Exercise
Every line of the entries with the word "agent" in it should be shown.

Stored data
■ ■ ■ ■ ■ ■ ■

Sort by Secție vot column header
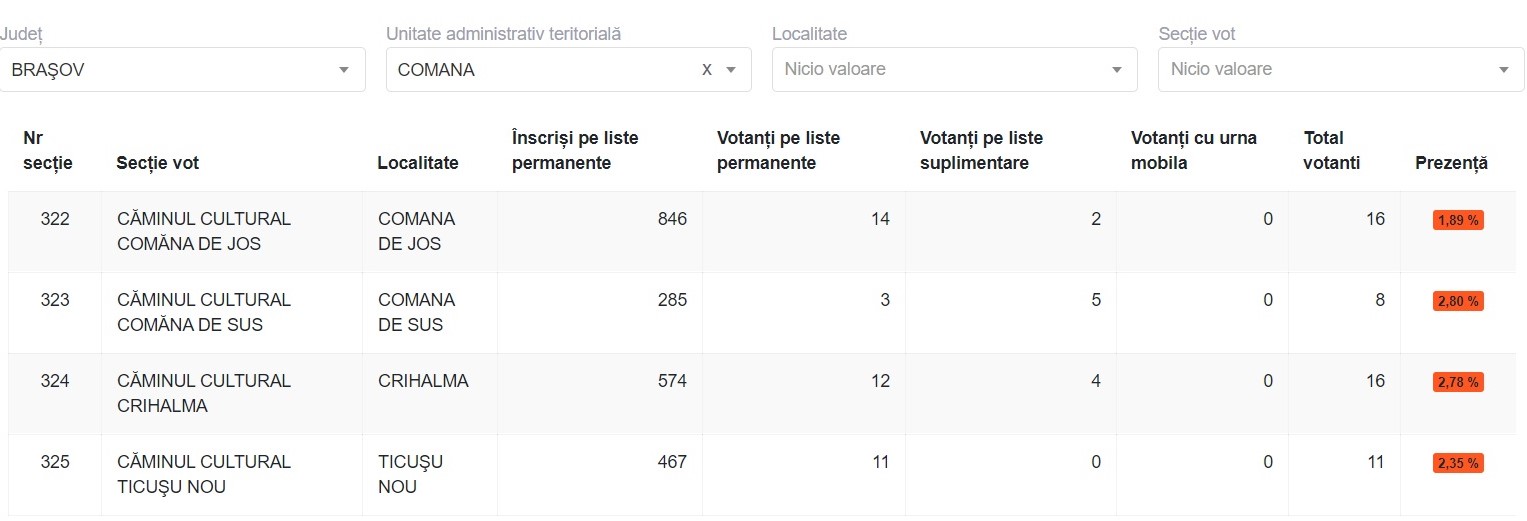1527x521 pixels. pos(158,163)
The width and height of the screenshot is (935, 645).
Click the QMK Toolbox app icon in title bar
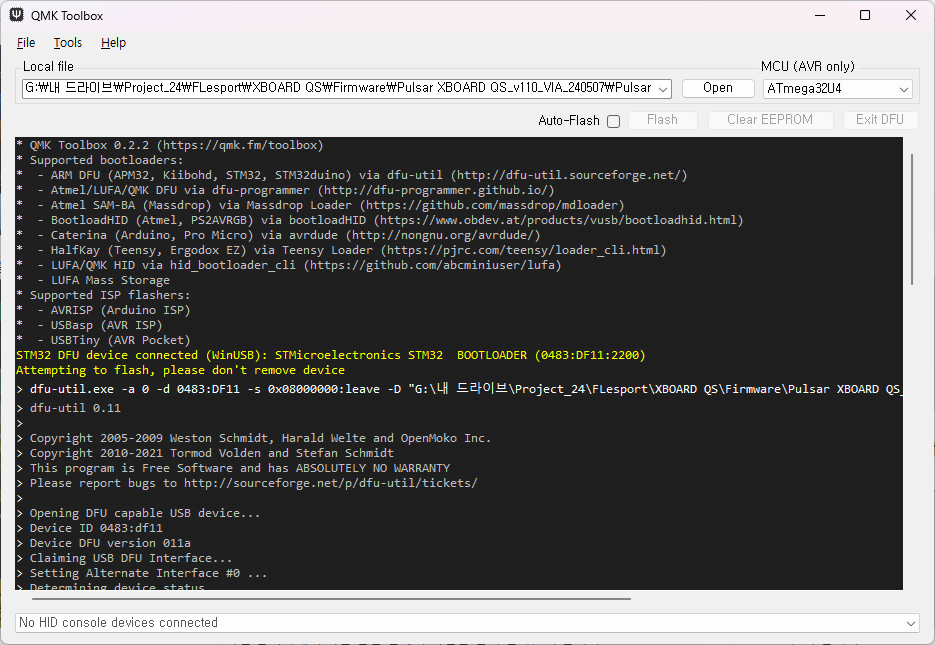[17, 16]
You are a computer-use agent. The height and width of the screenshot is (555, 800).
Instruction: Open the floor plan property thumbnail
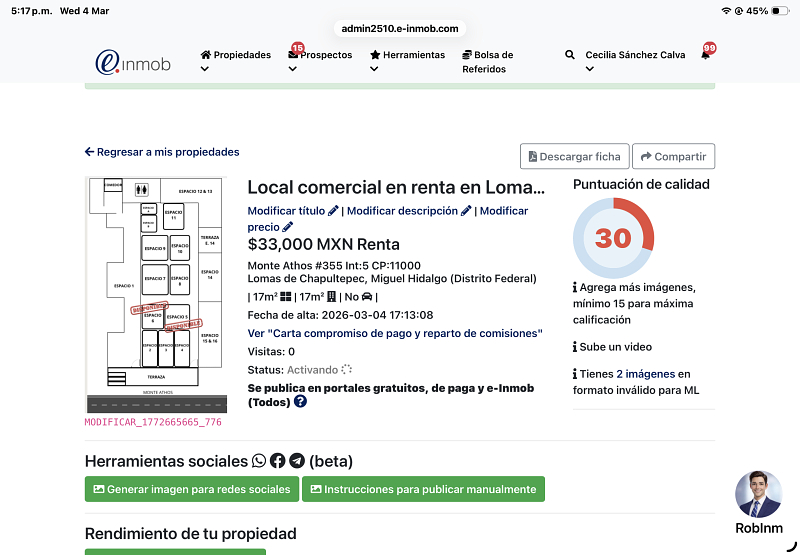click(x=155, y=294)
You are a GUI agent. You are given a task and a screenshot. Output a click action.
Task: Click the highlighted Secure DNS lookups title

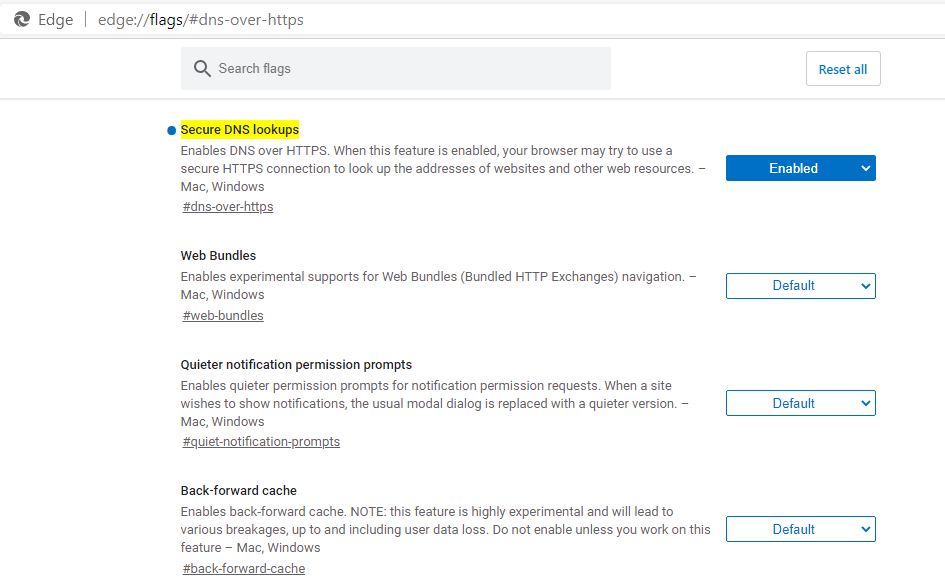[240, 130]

■ ■ ■ ■ ■ ■ ■

Result
You are a computer-use agent. The height and width of the screenshot is (555, 800).
You are a GUI agent. You are given a task and a screenshot. Output a click action.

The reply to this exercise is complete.